Among the specific boards cataloged are the Keychron Q1 HE, the Keychron Q6 HE, and the Meletrix Zoom DYNA, which gives a sense of the range: from Keychron's well-supported enthusiast line to Meletrix's more boutique offerings. Each listing surfaces filterable attributes including hot-swap support, polling rate (up to 8,000 Hz on supported boards), knob presence, VIA and QMK firmware compatibility, battery capacity for wireless models, and case material.

The timing matters. Early 2026 saw mainstream brands begin shipping magnetic switch keyboards in earnest, compressing what had previously been a slow trickle of Hall-Effect releases into a much wider and faster-moving field. For anyone trying to track which models support rapid trigger, per-key actuation adjustment, or analog input mapping, sorting through individual vendor pages became increasingly time-consuming. The KeebFinder index addresses that directly by aggregating competing models into a single filterable view and allowing sort by price or community-recommended ranking.

The most immediately practical use case is feature-specific shopping: filter for hot-swap support, a target polling rate, and VIA or QMK compatibility to reduce a field of hundreds down to a manageable shortlist.
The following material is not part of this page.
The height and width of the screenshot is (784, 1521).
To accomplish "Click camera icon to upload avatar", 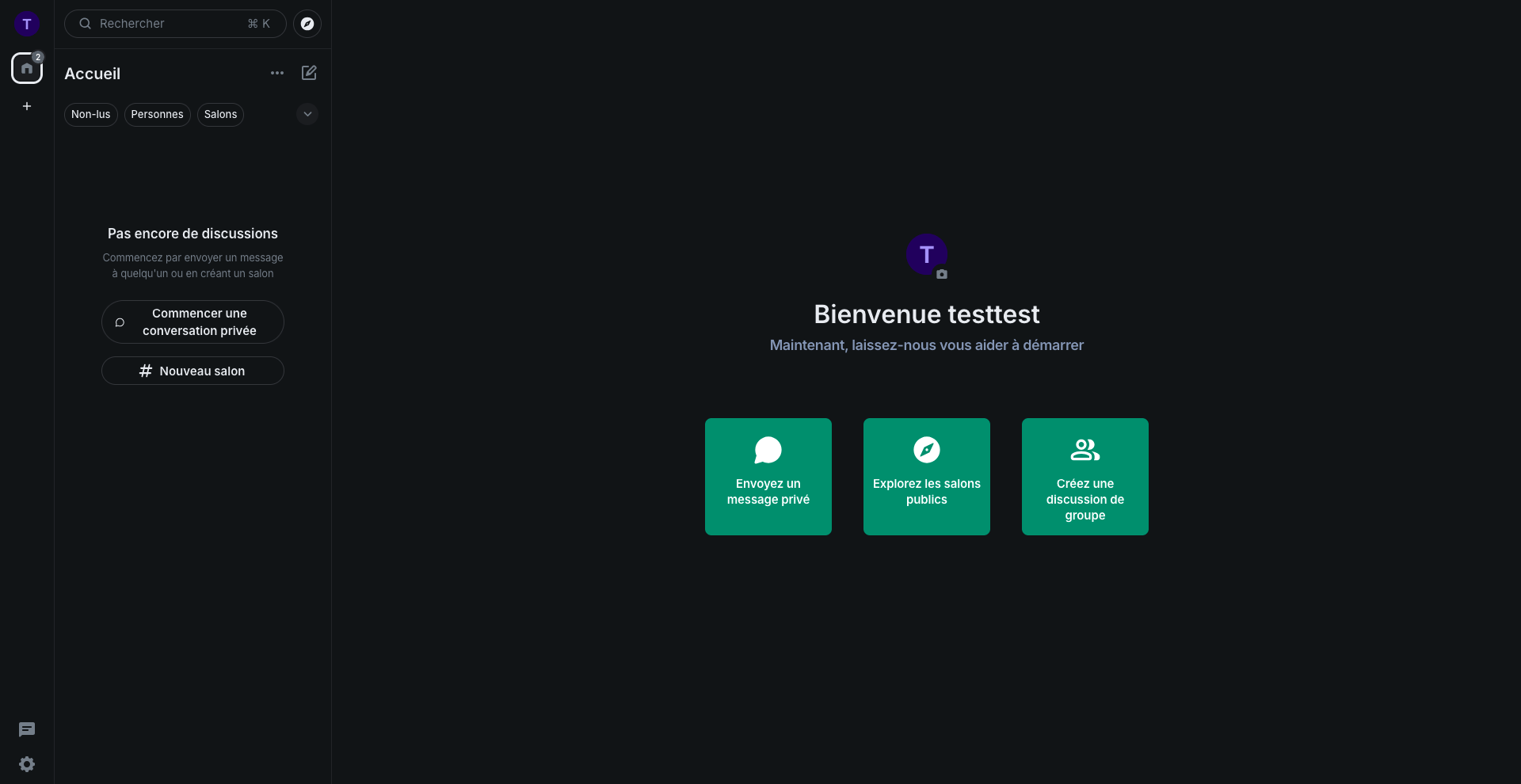I will pyautogui.click(x=942, y=274).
For more specific requirements, such as a wireless Hall-Effect board with gasket mounting and 8,000 Hz polling, layering multiple filters narrows the field considerably.

AI-generated illustration
AI-generated illustration

One important caveat: marketplace pages occasionally keep listings active for out-of-stock or discontinued boards, so confirm release dates, availability, and current firmware support directly on vendor pages and relevant forum threads before purchasing. The catalog functions as a triage layer, not a final word on what's shipping or what's supported long-term.

As TMR sensing increasingly appears alongside or in place of traditional Hall-Effect branding, aggregator pages like this serve as the clearest real-time signal of where magnetic technology is landing across price tiers and form factors. The migration is already underway, and the catalog is already tracking it.